Mots clés : silex, rognon, épigénie, oursin, Micraster, bivalve, Inoceramus, ammonite

La Madone des oursins et des silex, cité souterraine de Naours, Somme

Pierre Thomas

Laboratoire de Sciences de la Terre / ENS Lyon

Olivier Dequincey

ENS Lyon / DGESCO

21/12/2009

Résumé

Silex et fossiles dans la craie du Crétacé du bassin de Paris.


Figure 1. La Madone des oursins et des silex, cité souterraine de Naours, Somme

La Madone des oursins et des silex, cité souterraine de Naours, Somme

À gauche, oursin fossile (récolté dans la même région) partiellement englobé par un rognon de silex.

À droite, détail d'une statue d'une Vierge à l'Enfant et de son cadre incrusté d'oursins fossiles.


Depuis quelques années, nous avons pris l'habitude de « fêter Noël » avec des "Vierges géologiques". Après la Madone des pillows et la Madone de Foligno à la météorite, voici la Madone des oursins et des silex.

La cité souterraine de Naours est constituée d'un réseau de galeries souterraines creusées dans la craie du Crétacé supérieur (Turonien supérieur – Coniacien).
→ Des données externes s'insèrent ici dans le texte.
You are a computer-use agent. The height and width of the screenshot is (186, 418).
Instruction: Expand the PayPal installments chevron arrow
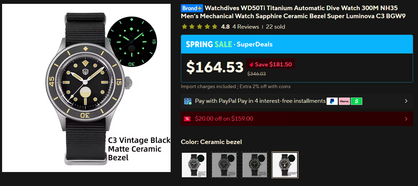(406, 101)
Ces niveaux sont riches en silex et en fossiles d'oursins ( Micraster sp .), de bivalves ( Inoceramus sp. ) et d'ammonites. Ces galeries ont été creusées à partir du IIIème siècle, et occupées plus ou moins épisodiquement jusqu'à la dernière guerre mondiale. Une véritable ville souterraine s'étend ainsi, formée de 28 galeries et de 300 pièces. On y trouve des places publiques, des étables, des puits et des cheminées ainsi que des chapelles, dont l'une abrite cette Vierge complètement entourée d'un cadre décoré d'oursins fossiles du Crétacé supérieur, fossiles très abondants dans certains niveaux. Outre son intérêt historique, la visite de la partie aménagée de la cité souterraine de Naours permet de bien voir les lits de silex très abondants dans la craie du bassin Parisien, ainsi que quelques autres fossiles.

Figure 2. La Madone des oursins et des silex, cité souterraine de Naours, Somme

La Madone des oursins et des silex, cité souterraine de Naours, Somme

Le pourtour de cette statue a été entièrement décoré d'oursins fossiles.


 

Figure 3. La salle souterraine abritant la Madone des oursins et des silex, cité souterraine de Naours, Somme

La salle souterraine abritant la Madone des oursins et des silex, cité souterraine de Naours, Somme

Le pourtour de cette statue a été entièrement décoré d'oursins fossiles.


Figure 4. Les oursins situés près du bras droit de la Madone des oursins et des silex, cité souterraine de Naours, Somme

Les oursins situés près du bras droit de la Madone des oursins et des silex, cité souterraine de Naours, Somme

Malgré l'éloignement de la statue et des oursins (la statue est située à plusieurs mètres de hauteur), on peut reconnaître ces oursins comme des Micraster sp. .


Figure 5. Un Micraster sp. trouvé dans les environs de Naours, Sommes

Un Micraster sp.trouvé dans les environs de Naours, Sommes

 

La craie du Crétacé supérieur du bassin parisien est réputée (à juste titre) pour ses silex. On peut bien voir ces silex sur les falaises du Pays de Caux, comme à Étretat ; mais on peut aussi les observer dans les galeries de la cité souterraine de Naours.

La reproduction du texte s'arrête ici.